Cherenkov radiation imaging of beta emitters: in vitro and in vivo results

Abstract

The main purpose of this work was to investigate both in vitro and in vivo Cherenkov radiation (CR) emission coming from ¹⁸F and ³²P. The main difference between ¹⁸F and ³²P is mainly the number of the emitted light photons, more precisely the same activity of ³²P emits more CR photons with respect to ¹⁸F. In vitro results obtained by comparing beta counter measurements with photons average radiance showed that Cherenkov luminescence imaging (CLI) allows quantitative tracer activity measurements. In order to investigate in vivo the CLI approach, we studied an experimental xenograft tumor model of mammary carcinoma (BB1 tumor cells). Cherenkov in vivo dynamic whole body images of tumor bearing mice were acquired and the tumor tissue time activity curves reflected the well-known physiological accumulation of ¹⁸F-FDG in malignant tissues with respect to normal tissues. The results presented here show that it is possible to use conventional optical imaging devices for in vitro or in vivo study of beta emitters.

Introduction

The emission of Cherenkov radiation (CR) is a well-known phenomenon that takes place when charged particles travel through an optical transparent medium with a velocity greater than light velocity in the material. The CR emission is mostly in the visible range and, thus, CR photons can be detected by optical imaging techniques.

Quite recently our group [1] and Robertson et al. [2] have established a novel molecular imaging approach called Cherenkov luminescence imaging (CLI) for the in vivo imaging of small animals such as mice. CLI is based on the detection of CR generated by beta particles (both electrons or positrons) as they travel into the animal tissues with an energy such that Cherenkov emission condition is satisfied. More details on the theory behind CLI can be found in Ref. [1]. It is interesting to notice that even if CLI is a quite young molecular imaging tool, in the past six months some papers from independent research groups based on the use of CLI performed with several beta emitters has appeared in the literature [3], [4].

In order to perform a preliminary comparison between positron emission tomography (PET) with CLI we carried out an in vivo study using a xenograft tumor model of mammary carcinoma (BB1 tumor cells). More precisely we have investigated FDG tumor uptake using both PET and CLI dynamic imaging [5].

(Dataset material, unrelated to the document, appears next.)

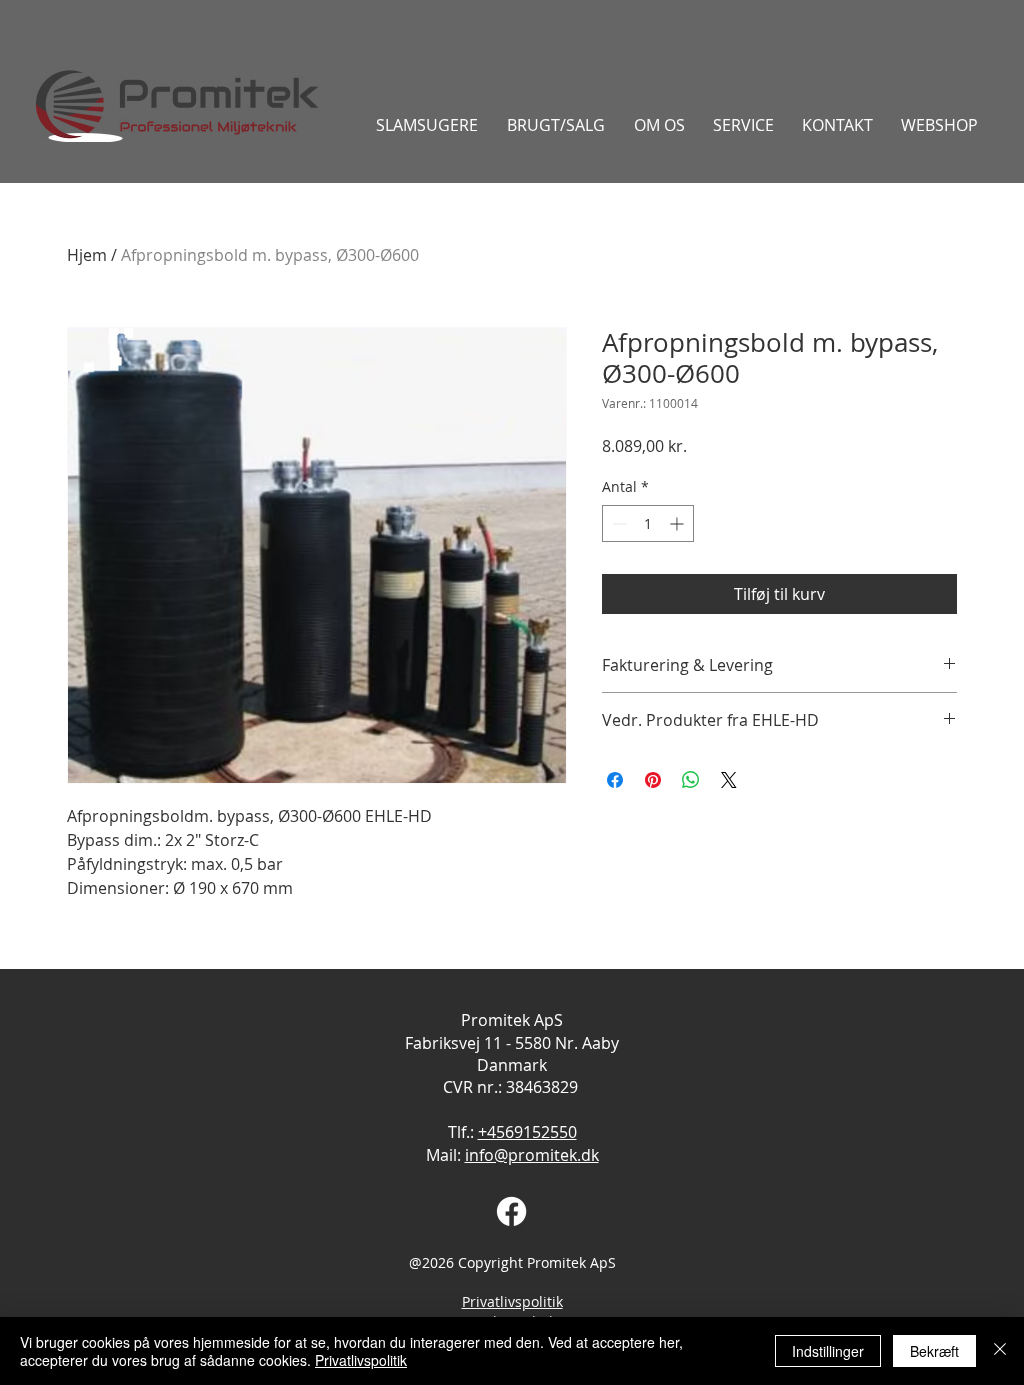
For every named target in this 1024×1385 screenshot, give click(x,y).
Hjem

In this paper we review some of our previous results [1], [5] and we present novel in vitro data obtained using ³²P. Such isotope is quite interesting from both a physical and biological point of view since ³²P emits quite high energy electrons (1.7 MeV maximum energy) and has been heavily used for several biological applications.

The high energy of the emitted particles is an extremely useful characteristic since the number of emitted Cherenkov light photons depends on the particle energy, more precisely the higher the energy, the greater the number of emitted Cherenkov photons.

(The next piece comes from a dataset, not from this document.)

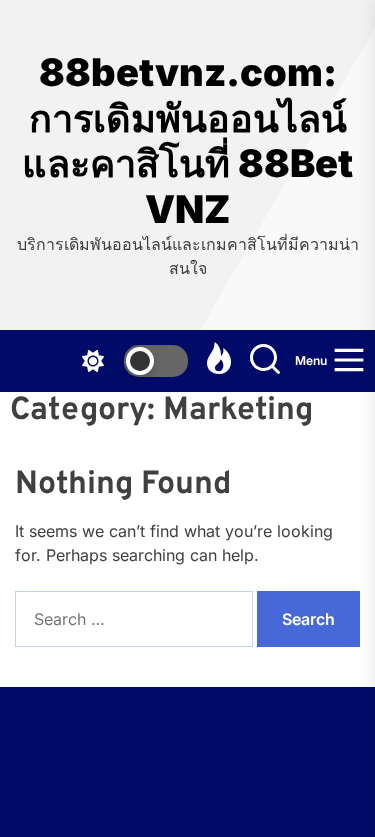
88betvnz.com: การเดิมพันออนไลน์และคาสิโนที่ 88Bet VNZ (187, 141)
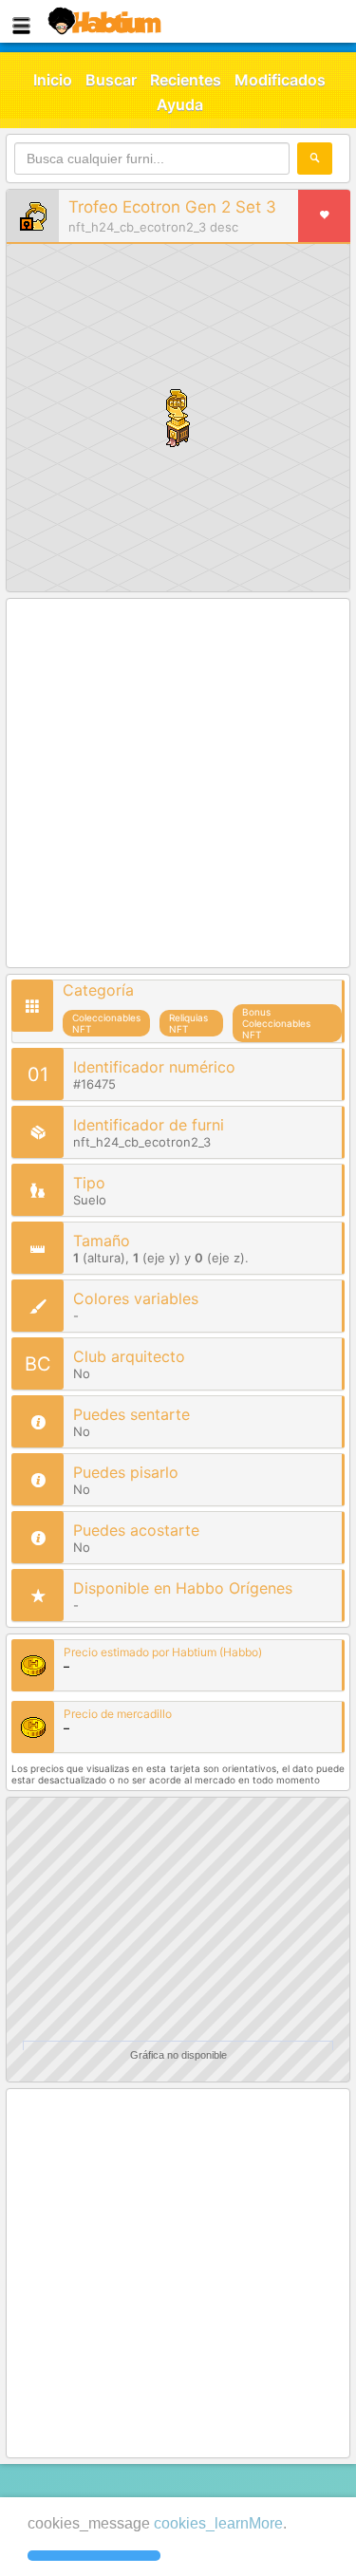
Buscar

One of the most limiting characteristic of optical imaging is that optical photons scatter several times before escaping the animal surface and this limits the spatial resolution of the technique. In the case of CLI the particle range might also be a further cause of spatial resolution reduction. However, it is important to underline here that the Cherenkov light emission takes place not along the entire particle range but only in a limited portion of it, more precisely only in a region when the Cherenkov emission condition is fulfilled.

The paper is organized as follows: in Section 2 the experimental methods for CLI acquisition are briefly described and in Section 3 the main in vivo and in vitro results are presented. In particular, attention was focused on a comparison between the average radiance with respect to the activity measured using a conventional beta counter. The Cherenkov radiation spectra obtained with ¹⁸F and ³²P were also compared. An example of FDG tumor uptake in a mouse was presented, conclusions then follow.